Proxy Statement Report of Audit Committee
• Prepare the report required by the rules of the SEC to be included in the Company’s annual proxy statement.

Related-Party Transactions
• Review and approve all related-party transactions, including transactions between the Company and its officers or directors or affiliates of officers or directors.

Hiring Policies
• Set clear hiring policies for the Company’s hiring of employees and former employees of the independent auditor who were engaged on the Company’s account, and ensure that such policies comply with any regulations applicable to the Company from time to time.

Ethics Compliance and Complaint Procedures
• Develop, and monitor compliance with, a code of ethics for senior financial officers pursuant to, and to the extent required by, regulations applicable to the Company from time to time.
• Develop, and monitor compliance with, a code of conduct for all Company employees, officers and directors pursuant to, and to the extent required by, regulations applicable to the Company from time to time.
• Establish procedures for the receipt, retention and treatment of complaints regarding accounting, internal accounting controls or auditing matters.
• Establish procedures for the confidential, anonymous submission by employees of concerns regarding questionable accounting or auditing matters.

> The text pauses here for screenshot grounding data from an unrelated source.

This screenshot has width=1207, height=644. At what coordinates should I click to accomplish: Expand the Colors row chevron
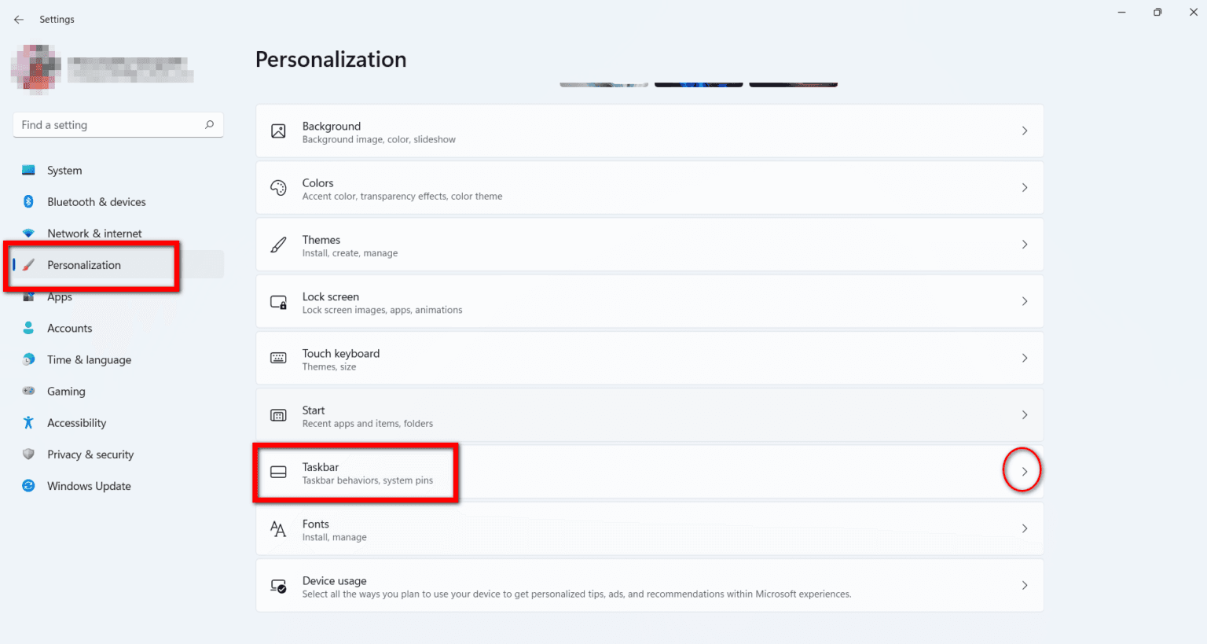[x=1025, y=187]
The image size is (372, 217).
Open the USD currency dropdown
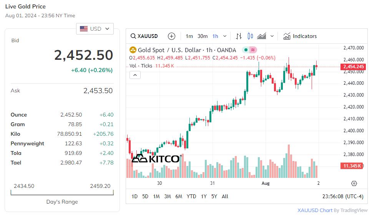tap(95, 29)
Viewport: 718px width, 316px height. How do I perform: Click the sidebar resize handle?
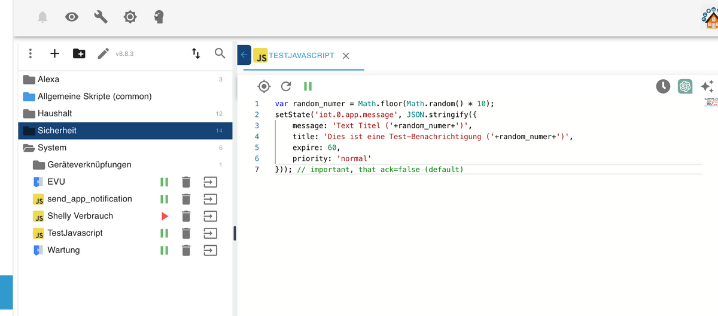pos(235,233)
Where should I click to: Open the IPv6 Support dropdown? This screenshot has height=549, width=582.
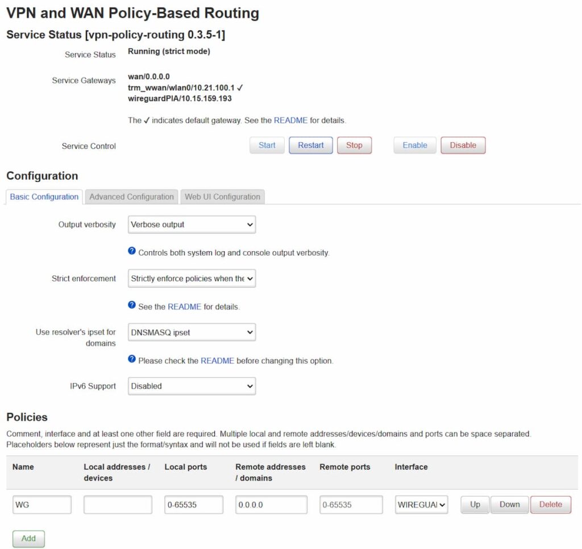coord(191,386)
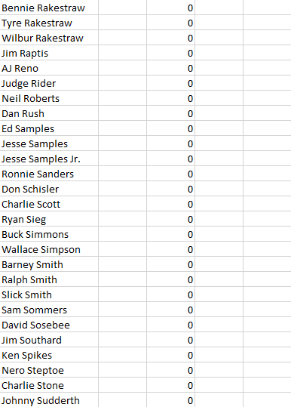The image size is (291, 407).
Task: Select the empty cell right of Barney Smith
Action: (x=123, y=264)
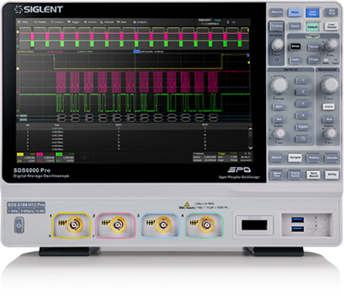Image resolution: width=344 pixels, height=296 pixels.
Task: Click the power button icon
Action: 19,225
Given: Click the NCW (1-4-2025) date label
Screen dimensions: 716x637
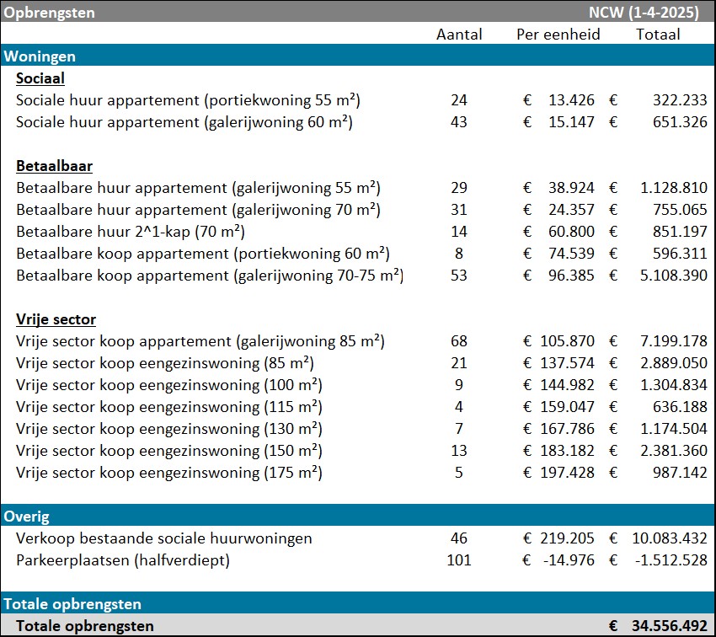Looking at the screenshot, I should [644, 12].
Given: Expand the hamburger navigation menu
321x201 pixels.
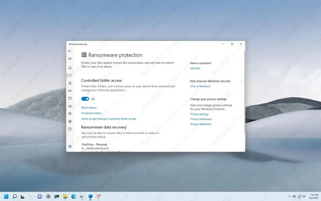Looking at the screenshot, I should (70, 59).
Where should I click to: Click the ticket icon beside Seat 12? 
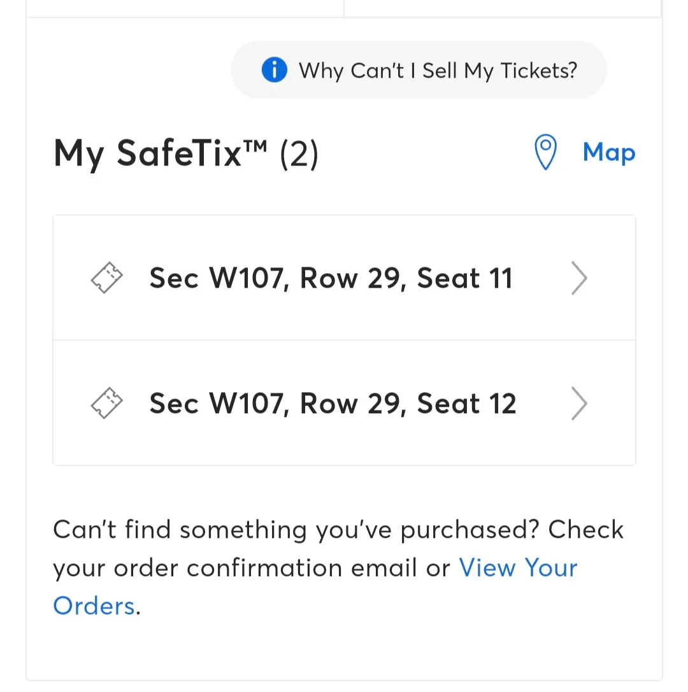click(106, 403)
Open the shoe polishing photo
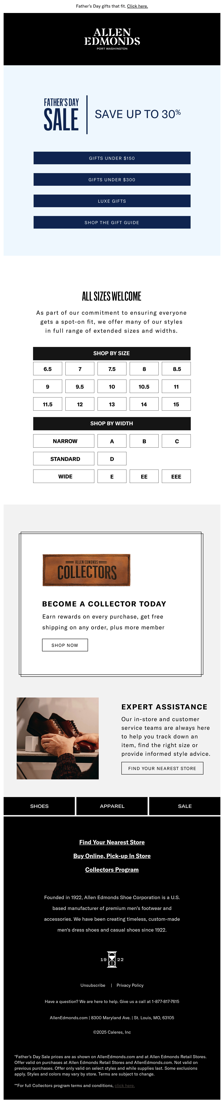The height and width of the screenshot is (1100, 224). coord(58,738)
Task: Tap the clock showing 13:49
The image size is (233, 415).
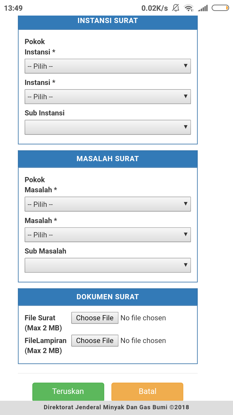Action: [13, 8]
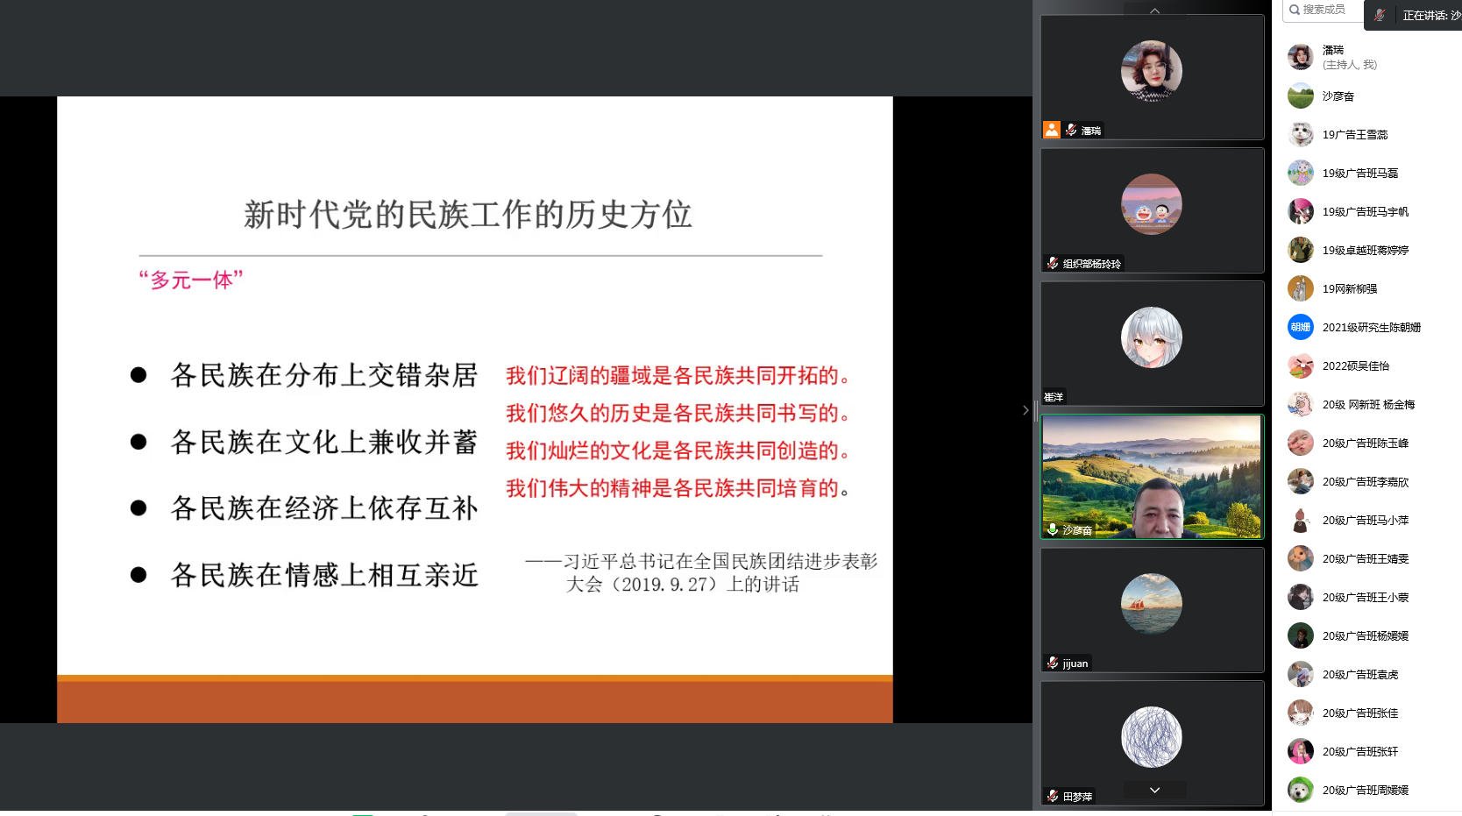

Duties Exclusive to the Audit Committee
The following duties, previously set forth in this Charter, shall be the exclusive responsibility of the Committee:
• Select and retain the independent auditor; determine and approve compensation of the independent auditor; resolve disagreements between management and the independent auditor; oversee and evaluate the independent auditor and, where appropriate, replace the independent auditor, with the understanding that the independent auditor shall report directly to the Committee.
• Pre-approve the retention of the independent auditor for all audit and such non-audit services as the independent auditor is permitted to provide to the Company and approve the fees for such services. (Pre-approval of audit and non-audit services may be delegated to one or more independent members of the Committee so long as that member or those members report their decisions to the Committee at all regularly scheduled meetings).
• Establish procedures for the receipt, retention and treatment of complaints regarding accounting, internal accounting controls or auditing matters.
• Establish procedures for the confidential, anonymous submission by employees of concerns regarding questionable accounting or auditing matters.

Evaluation
The Committee shall review and reassess the adequacy of this Charter at least annually and submit proposed changes to the Board for approval. The Committee has the powers and responsibilities delineated in this Charter. It is not, however, the Committee’s responsibility to prepare and certify the Company’s financial statements, to guaranty the independent auditor’s report, or to guaranty other disclosures by the Company. These are the fundamental responsibilities of management and the independent auditor. Committee members are not full-time Company employees and are not performing the functions of auditors or accountants.
The Committee shall obtain or perform an annual evaluation of the Committee's performance and make applicable recommendations for improvement.
It is not the responsibility of the Committee to plan or conduct audits or to determine whether the Company’s financial statements are complete and accurate or in conformance with generally accepted accounting principles.